[start]

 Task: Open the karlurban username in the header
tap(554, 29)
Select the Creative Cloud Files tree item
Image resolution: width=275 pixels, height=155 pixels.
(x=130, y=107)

[end]

**Direction**:
Show every line of the records above that contains the string "Task".

**Complete output**:
 Task: Open the karlurban username in the header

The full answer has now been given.